■ Data records ■

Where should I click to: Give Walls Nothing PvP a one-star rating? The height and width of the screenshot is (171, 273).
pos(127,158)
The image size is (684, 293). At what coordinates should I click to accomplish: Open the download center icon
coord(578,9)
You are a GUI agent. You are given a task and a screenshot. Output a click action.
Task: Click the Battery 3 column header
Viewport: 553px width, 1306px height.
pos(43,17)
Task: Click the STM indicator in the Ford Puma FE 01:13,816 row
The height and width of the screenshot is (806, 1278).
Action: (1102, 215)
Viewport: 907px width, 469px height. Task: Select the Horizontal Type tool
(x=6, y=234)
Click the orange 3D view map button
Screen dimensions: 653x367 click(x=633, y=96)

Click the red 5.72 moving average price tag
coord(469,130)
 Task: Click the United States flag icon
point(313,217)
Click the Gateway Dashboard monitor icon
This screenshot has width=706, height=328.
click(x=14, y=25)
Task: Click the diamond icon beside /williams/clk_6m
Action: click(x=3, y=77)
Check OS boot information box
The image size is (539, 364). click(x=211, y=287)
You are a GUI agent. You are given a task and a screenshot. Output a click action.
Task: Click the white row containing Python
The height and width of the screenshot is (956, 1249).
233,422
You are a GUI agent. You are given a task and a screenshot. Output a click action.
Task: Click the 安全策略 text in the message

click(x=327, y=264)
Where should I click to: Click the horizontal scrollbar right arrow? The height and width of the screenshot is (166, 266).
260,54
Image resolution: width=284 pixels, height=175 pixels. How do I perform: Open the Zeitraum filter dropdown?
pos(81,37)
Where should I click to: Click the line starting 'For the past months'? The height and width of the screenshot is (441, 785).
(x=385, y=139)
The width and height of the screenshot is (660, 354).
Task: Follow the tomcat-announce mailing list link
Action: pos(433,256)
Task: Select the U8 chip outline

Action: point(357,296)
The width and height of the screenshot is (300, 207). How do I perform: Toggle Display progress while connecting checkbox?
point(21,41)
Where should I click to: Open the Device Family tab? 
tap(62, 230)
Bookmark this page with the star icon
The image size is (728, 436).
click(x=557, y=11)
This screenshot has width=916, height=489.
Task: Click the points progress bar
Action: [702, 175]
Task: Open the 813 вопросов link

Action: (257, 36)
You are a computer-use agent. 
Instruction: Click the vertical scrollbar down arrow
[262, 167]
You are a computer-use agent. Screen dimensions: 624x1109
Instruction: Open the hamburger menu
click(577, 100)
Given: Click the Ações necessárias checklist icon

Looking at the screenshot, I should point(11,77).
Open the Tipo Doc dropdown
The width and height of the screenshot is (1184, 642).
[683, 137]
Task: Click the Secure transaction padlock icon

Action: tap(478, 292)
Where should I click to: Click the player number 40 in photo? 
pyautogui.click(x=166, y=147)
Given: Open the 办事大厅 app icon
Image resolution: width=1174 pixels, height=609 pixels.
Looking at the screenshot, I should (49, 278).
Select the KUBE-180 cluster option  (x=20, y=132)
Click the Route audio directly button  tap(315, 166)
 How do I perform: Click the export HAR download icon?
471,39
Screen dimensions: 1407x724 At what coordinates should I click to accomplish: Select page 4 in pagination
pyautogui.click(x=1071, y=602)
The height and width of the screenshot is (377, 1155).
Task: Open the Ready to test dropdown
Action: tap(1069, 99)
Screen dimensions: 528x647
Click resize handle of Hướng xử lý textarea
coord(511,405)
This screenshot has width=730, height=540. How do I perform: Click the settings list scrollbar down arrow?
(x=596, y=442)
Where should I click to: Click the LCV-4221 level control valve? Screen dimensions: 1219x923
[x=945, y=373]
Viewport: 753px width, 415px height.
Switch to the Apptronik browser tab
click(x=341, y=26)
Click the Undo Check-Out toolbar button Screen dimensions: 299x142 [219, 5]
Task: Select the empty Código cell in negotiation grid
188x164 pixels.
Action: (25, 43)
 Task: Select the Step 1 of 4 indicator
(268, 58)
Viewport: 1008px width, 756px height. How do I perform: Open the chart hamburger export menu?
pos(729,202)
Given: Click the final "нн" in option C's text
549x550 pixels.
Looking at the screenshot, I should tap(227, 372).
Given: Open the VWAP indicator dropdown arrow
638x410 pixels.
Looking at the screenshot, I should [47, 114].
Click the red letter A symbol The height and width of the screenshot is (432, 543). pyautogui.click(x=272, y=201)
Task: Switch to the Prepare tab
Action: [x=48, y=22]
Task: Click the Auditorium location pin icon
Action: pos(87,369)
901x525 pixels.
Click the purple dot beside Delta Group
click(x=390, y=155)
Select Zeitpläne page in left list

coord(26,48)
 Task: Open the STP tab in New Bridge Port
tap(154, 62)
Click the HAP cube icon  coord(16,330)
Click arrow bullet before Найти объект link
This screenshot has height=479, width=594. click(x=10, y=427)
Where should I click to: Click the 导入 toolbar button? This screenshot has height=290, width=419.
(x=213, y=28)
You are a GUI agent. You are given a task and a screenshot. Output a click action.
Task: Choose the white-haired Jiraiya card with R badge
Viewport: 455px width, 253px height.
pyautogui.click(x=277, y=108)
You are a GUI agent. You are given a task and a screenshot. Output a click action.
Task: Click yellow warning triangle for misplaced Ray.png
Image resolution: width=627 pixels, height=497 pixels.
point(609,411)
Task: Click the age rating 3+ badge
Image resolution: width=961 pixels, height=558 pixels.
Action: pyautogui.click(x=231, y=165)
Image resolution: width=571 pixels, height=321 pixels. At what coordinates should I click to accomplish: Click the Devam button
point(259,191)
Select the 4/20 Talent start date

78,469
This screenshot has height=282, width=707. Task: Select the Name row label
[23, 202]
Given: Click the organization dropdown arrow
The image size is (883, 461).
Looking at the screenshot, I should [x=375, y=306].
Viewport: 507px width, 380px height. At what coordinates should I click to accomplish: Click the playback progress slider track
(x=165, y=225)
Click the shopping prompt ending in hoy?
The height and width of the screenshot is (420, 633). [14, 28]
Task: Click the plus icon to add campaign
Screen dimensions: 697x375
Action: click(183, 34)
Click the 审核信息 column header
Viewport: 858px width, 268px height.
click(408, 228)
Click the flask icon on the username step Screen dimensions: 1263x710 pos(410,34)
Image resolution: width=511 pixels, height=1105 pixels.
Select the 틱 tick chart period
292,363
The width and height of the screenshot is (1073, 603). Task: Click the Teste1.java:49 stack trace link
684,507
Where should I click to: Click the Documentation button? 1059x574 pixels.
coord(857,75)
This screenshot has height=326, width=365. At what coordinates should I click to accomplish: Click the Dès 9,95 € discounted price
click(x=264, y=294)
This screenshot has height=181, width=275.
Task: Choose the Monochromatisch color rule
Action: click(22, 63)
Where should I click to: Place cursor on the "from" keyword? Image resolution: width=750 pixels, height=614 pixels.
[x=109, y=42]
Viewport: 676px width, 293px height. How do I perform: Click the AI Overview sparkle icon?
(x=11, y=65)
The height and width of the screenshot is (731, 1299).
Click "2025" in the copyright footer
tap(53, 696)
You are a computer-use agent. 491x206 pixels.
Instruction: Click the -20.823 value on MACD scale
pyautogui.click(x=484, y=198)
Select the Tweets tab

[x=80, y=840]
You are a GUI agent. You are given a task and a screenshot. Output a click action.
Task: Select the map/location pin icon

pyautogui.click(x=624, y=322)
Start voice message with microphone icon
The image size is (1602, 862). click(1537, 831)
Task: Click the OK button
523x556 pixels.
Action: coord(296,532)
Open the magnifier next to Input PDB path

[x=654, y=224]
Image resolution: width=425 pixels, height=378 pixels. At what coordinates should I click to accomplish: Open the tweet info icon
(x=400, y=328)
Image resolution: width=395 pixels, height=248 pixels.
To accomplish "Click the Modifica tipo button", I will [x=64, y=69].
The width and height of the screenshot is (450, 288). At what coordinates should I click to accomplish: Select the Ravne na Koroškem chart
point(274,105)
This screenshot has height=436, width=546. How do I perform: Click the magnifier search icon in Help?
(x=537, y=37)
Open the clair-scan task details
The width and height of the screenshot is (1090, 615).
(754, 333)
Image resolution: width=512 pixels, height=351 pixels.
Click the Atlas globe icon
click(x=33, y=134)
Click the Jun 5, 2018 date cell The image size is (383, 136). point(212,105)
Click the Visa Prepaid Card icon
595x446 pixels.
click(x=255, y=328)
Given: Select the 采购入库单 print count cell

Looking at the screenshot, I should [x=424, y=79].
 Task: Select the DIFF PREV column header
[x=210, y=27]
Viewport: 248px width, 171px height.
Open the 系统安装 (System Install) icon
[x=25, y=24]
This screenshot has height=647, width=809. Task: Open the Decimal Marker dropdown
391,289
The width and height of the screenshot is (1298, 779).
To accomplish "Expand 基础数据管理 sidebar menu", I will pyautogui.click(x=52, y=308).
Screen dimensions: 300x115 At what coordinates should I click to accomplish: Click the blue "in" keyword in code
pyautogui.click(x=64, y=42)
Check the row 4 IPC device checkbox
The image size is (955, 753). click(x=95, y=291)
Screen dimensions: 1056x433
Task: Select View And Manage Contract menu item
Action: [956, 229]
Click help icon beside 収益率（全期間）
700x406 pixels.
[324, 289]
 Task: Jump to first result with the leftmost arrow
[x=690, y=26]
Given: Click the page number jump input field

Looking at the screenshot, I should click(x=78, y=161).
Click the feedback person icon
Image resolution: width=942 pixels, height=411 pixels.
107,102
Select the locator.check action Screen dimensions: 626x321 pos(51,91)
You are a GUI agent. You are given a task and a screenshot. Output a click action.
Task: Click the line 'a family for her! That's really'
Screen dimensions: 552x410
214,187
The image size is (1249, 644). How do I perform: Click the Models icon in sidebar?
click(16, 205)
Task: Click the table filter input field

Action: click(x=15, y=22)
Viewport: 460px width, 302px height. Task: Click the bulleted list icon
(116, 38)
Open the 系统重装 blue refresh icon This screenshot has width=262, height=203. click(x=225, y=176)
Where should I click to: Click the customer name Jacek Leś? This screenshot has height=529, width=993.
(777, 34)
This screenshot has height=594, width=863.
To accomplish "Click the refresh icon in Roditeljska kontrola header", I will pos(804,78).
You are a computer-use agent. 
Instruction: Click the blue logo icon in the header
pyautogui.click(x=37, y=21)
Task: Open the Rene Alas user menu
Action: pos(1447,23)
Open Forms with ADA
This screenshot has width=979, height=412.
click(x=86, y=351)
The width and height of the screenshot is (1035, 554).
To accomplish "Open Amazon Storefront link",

■ Aim of the task ■
Reply with only the number of lines in the entries that hold the word "badge".

■ Exercise answer ■
2